EXERCISE INSTRUCTIONS: Repeat exactly, and only, the lines from the line bearing "Given: Switch to 下载设置 settings tab" through the end of the material. Do not copy the pictures.
*** Block opens ***
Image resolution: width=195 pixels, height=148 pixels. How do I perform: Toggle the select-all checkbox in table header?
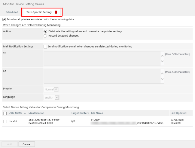5,113
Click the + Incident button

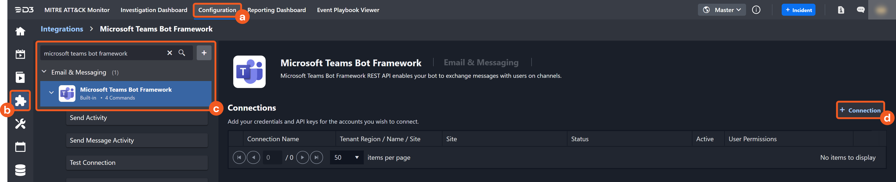(798, 10)
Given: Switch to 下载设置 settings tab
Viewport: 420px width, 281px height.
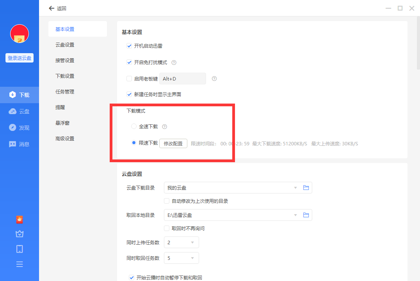Looking at the screenshot, I should [x=65, y=76].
*** Block closes ***
RESPONSE:
Given: Switch to 下载设置 settings tab
Viewport: 420px width, 281px height.
Looking at the screenshot, I should [x=65, y=76].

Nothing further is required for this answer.